# Mobiles phones for TiVo Remote Mobile Scheduling



## ozdoc (Feb 20, 2009)

With TiVo Genie and TiVo remote mobile scheduling being pre-released, I'm considering a new mobile. I've got an eye on the upcoming Nokia E72. 
Is anyone using a current E71 / E 63 with the remote mobile scheduling, and if so, does it work well? Any other phones worth considering or good experiences with remote scheduling on your mobile?


----------



## Pepito (Jan 7, 2009)

Sorry can't help with your question about the Nokias but I hope iPhone is supported


----------



## steelpaw (May 27, 2009)

ozdoc said:


> With TiVo Genie and TiVo remote mobile scheduling being pre-released, I'm considering a new mobile. I've got an eye on the upcoming Nokia E72.
> Is anyone using a current E71 / E 63 with the remote mobile scheduling, and if so, does it work well? Any other phones worth considering or good experiences with remote scheduling on your mobile?


I've got an E63. I've only used it once for remote mobile scheduling, but it did work well. There was a problem with the 'Search' function not working, but I think this is/was an issue with the service in general, not that phone in particular (I saw someone else post about it on one of the forums).


----------



## ozdoc (Feb 20, 2009)

steelpaw said:


> I've got an E63. I've only used it once for remote mobile scheduling, but it did work well.

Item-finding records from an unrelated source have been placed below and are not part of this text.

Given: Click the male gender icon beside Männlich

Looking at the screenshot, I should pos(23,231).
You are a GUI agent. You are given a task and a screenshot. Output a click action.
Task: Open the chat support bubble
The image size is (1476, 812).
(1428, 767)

Thanks steelpaw. Good to know.


----------



## petestrash (Mar 7, 2004)

You might just want to confirm replies to your question are specifically about the experience people had with the current beta version of Australian TiVo Genie Mobile website and not the US equivalent which is different.

Peter.


----------



## chrism238 (Dec 7, 2009)

Pepito said:


> Sorry can't help with your question about the Nokias but I hope iPhone is supported


I've tried this on my iPhone - using Safari I can see the _m.mytivo.com.au/auth/login_ login page, it asks for my acct/password information, but then only displays a blank white browser screen. Even with an invalid acct/password I still get the same blank screen.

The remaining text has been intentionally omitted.